• **Objective**: Change "Instruction" to "Directive" wherever it appears in the lines below, keep everything else the same, and leave the pictures out.

Screen-element location records:
------------
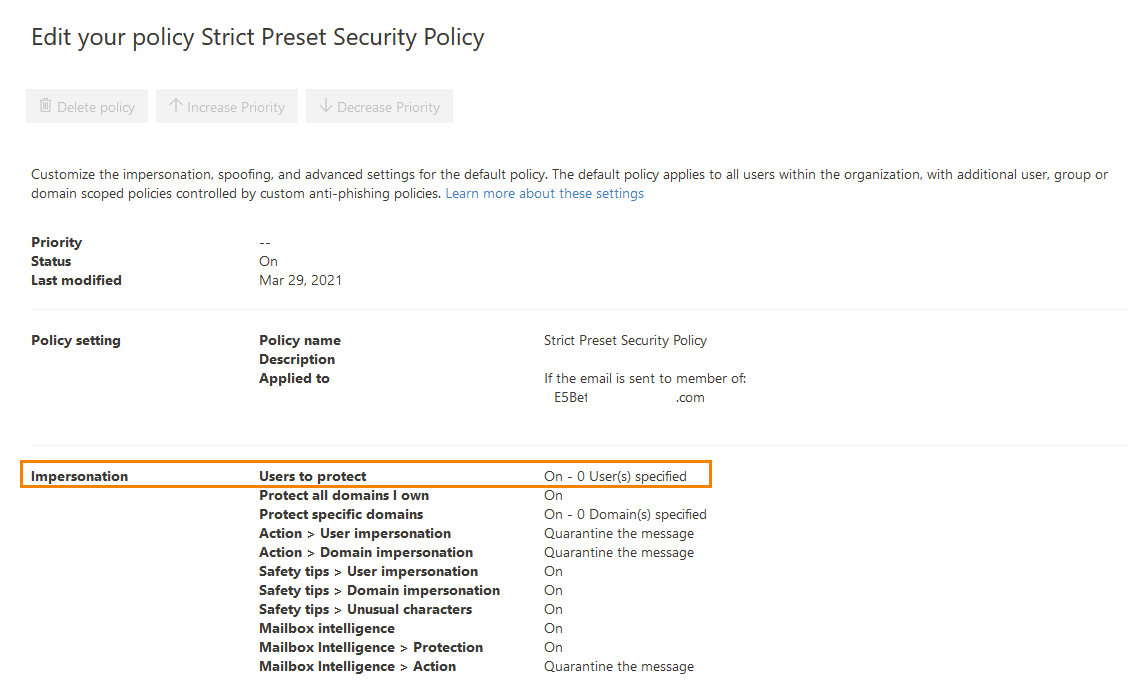Viewport: 1128px width, 686px height.
Task: Click the Increase Priority up-arrow icon
Action: click(177, 106)
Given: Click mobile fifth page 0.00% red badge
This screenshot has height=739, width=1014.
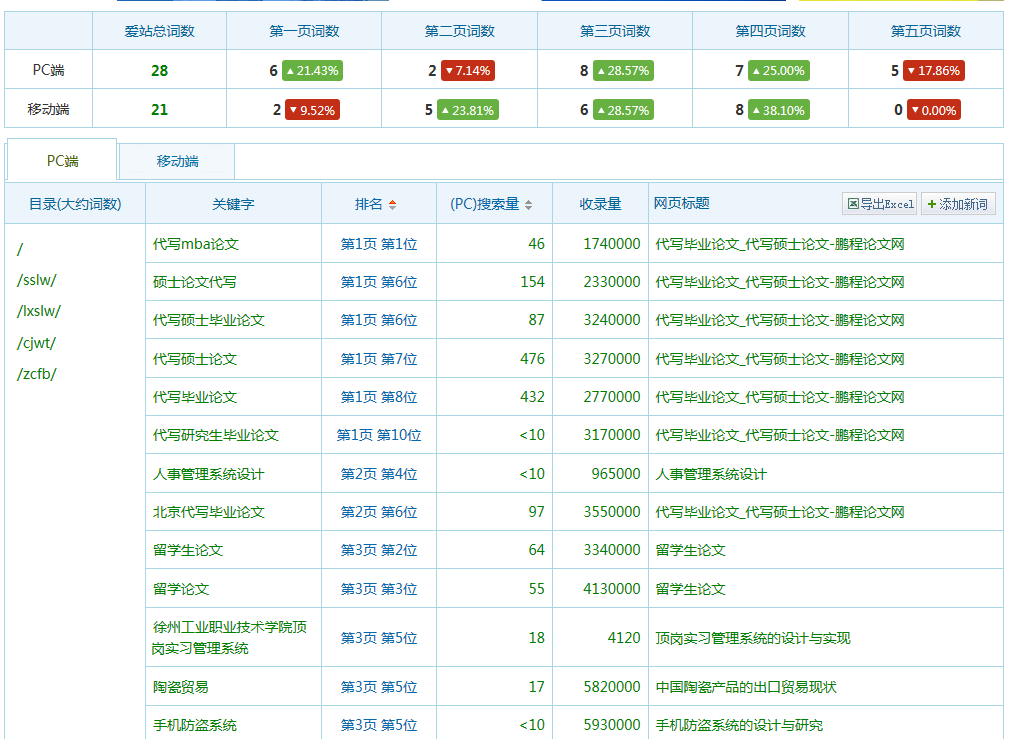Looking at the screenshot, I should coord(933,110).
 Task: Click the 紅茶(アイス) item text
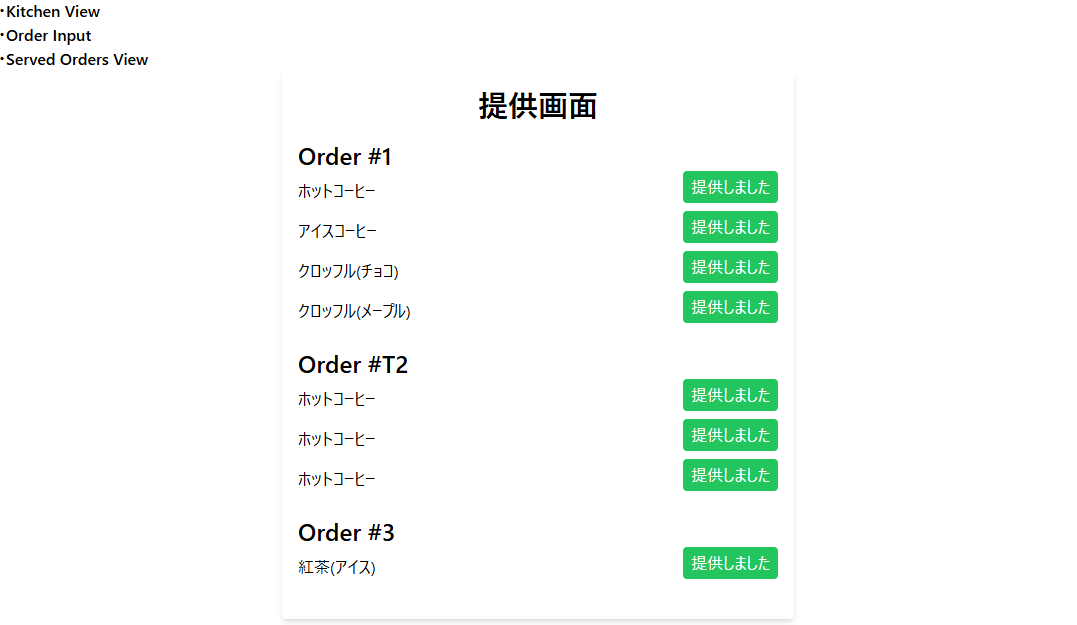tap(336, 567)

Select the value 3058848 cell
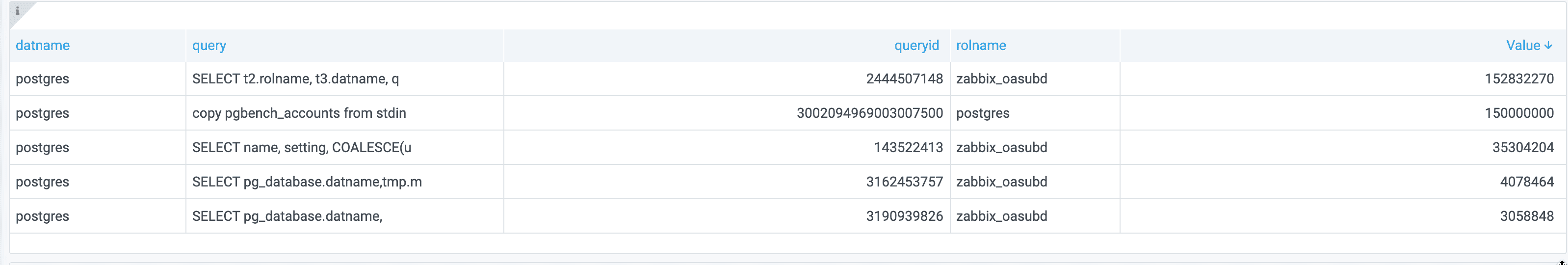[x=1526, y=216]
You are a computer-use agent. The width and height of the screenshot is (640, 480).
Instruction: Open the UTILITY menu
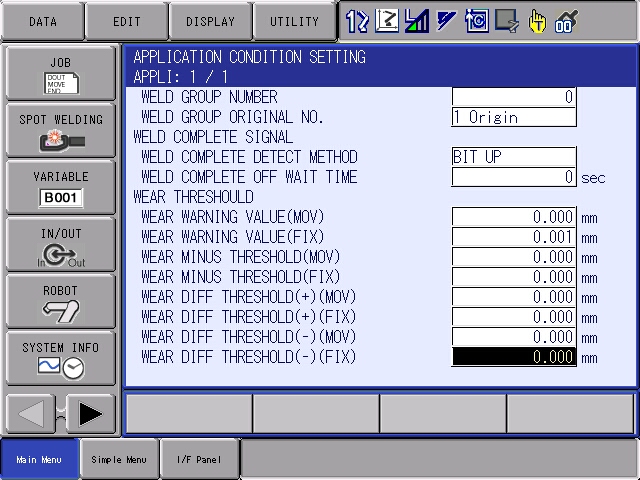pyautogui.click(x=294, y=21)
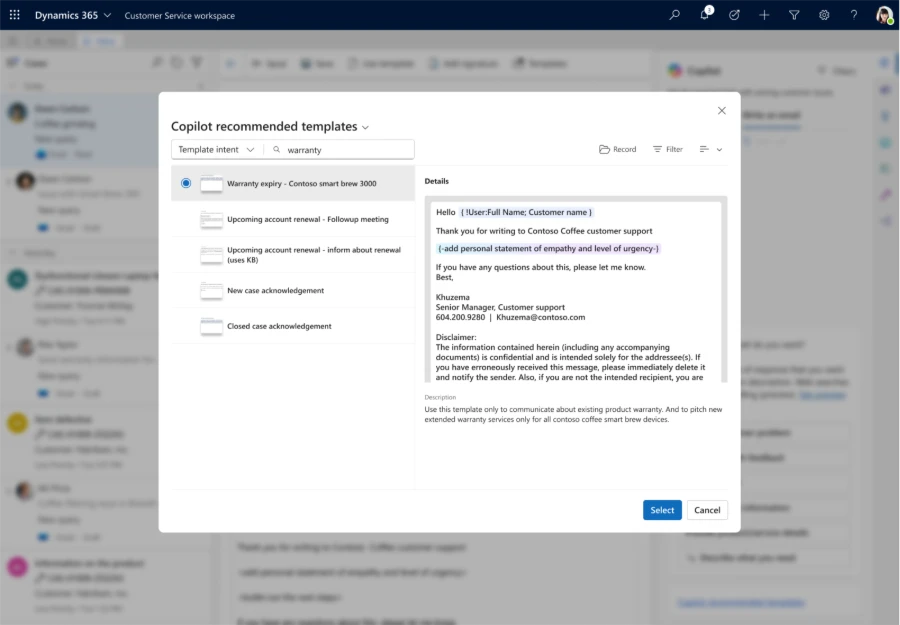The width and height of the screenshot is (900, 625).
Task: Open Help with the question mark icon
Action: 853,15
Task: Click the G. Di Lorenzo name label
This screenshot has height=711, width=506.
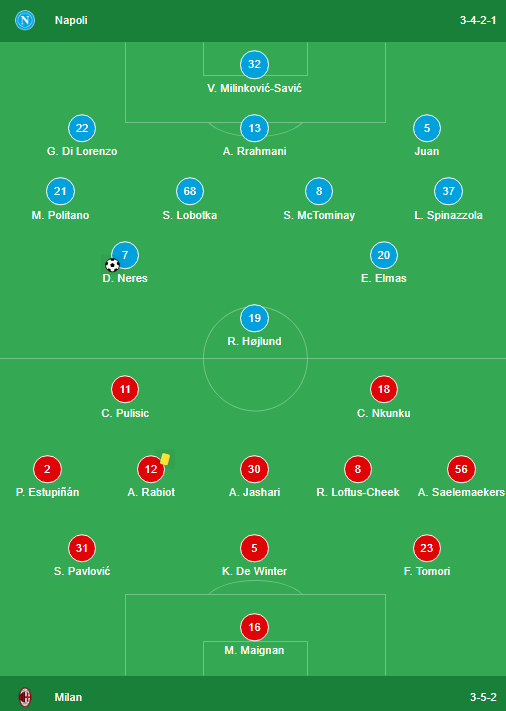Action: click(82, 151)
------------
• **Reply**:
Viewport: 1128px width, 686px height.
Task: Click the Increase Priority up-arrow icon
Action: click(177, 106)
Given: Click mobile fifth page 0.00% red badge
This screenshot has height=739, width=1014.
Looking at the screenshot, I should coord(933,110).
 Task: Click the 紅茶(アイス) item text
tap(336, 567)

Select the value 3058848 cell
[x=1526, y=216]
You are a computer-use agent. The width and height of the screenshot is (640, 480).
Directive: Open the UTILITY menu
pyautogui.click(x=294, y=21)
The width and height of the screenshot is (900, 625).
Task: Open Help with the question mark icon
Action: 853,15
Task: Click the G. Di Lorenzo name label
This screenshot has height=711, width=506.
Action: click(82, 151)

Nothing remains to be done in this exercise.